*Your assignment*. If a line in the entries below includes "dimensions", pick it out and copy it.

*Excerpts from a dataset*.
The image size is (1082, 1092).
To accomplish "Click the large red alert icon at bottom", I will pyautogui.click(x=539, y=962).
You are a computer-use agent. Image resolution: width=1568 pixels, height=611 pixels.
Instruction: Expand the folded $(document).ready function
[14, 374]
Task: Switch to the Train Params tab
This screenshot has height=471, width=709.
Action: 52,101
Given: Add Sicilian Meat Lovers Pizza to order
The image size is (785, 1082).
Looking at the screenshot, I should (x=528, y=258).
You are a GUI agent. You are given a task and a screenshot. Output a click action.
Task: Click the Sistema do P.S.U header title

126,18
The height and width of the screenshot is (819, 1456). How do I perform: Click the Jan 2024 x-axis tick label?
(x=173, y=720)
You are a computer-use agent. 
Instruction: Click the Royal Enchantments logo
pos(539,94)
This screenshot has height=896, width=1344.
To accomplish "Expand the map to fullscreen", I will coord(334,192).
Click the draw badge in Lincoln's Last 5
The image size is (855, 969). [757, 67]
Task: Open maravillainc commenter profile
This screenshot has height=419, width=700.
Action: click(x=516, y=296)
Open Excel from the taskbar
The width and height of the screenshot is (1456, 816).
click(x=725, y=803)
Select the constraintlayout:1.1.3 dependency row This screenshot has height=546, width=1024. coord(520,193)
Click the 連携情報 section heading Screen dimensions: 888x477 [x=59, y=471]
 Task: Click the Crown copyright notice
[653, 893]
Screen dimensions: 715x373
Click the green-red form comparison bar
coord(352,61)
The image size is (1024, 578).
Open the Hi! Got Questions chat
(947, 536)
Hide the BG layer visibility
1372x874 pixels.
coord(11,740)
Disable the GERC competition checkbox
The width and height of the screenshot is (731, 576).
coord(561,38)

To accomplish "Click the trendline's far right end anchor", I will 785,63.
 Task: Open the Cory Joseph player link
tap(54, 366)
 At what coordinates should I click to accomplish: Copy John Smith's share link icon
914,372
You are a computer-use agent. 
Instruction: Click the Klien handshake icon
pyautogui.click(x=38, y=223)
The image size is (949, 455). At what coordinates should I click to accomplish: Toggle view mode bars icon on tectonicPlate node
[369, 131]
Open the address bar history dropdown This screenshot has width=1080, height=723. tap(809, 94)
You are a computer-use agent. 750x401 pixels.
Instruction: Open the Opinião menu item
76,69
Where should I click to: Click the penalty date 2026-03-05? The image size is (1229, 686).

*Exercise answer*.
Click the 連携情報 section heading Screen dimensions: 888x477 [x=59, y=471]
Screen dimensions: 715x373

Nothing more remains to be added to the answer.